Momentan läuft es bei Amazon rund. Gute Geschäftszahlen und der eben erst veranstaltete Prime Day haben dem Unternehmen viel gute Presse eingebracht. Doch an anderer Stelle formiert sich Widerstand: Wie jetzt bekannt wurde, haben sich Vertreter des amerikanischen Buchmarkts an das amerikanische Justizministerium gewandt und fordern, dass die Geschäftspraktiken von Amazon genauestens geprüft werden.
Als Online-Buchhändler hat Amazon angefangen. Auch wenn das Unternehmen mittlerweile alles vertreibt, ist der Buchhandel ein nicht wegzudenkender Geschäftszweig. Jedoch einer, der dem Riesen immer wieder Probleme bereitet.

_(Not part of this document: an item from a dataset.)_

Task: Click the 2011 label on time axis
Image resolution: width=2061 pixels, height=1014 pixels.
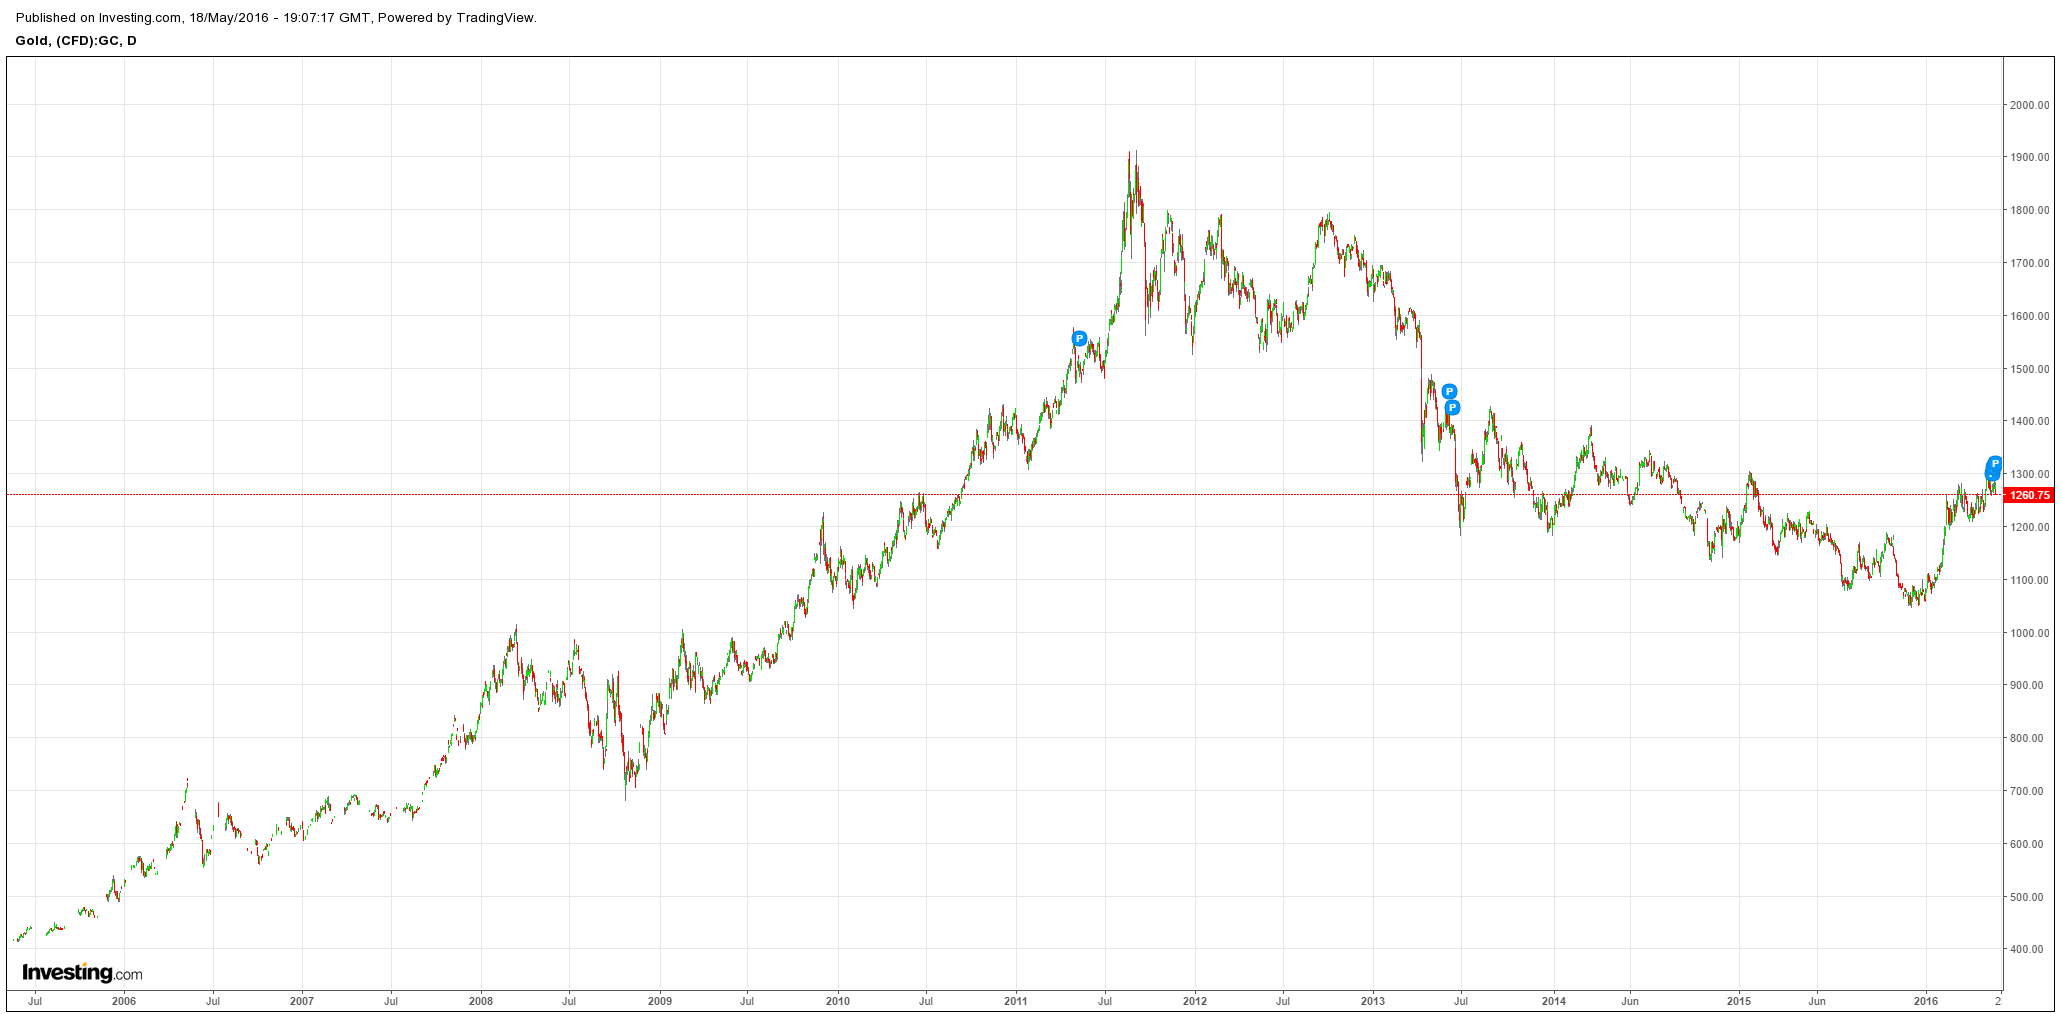Action: point(1016,1001)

Neben dem aktuellen Urteil des BGH bezüglich einer Rabatt-Aktion wurde nun auch bekannt, dass sich in den USA der Buchhändlerverband und diverse Vereinigungen von Autoren und Agenten in einer gemeinsamen Aktion an das amerikanische Justizministerium gewandt haben. Wie faz.net berichtet, fordern sie von der Justizbehörde, die in den USA für die Kartellaufsicht zuständig ist, eine umfangreiche und genaue Prüfung von Amazons Geschäftspraktiken, da der Verdacht der Ausnutzung der Monopolstellung im Raum steht.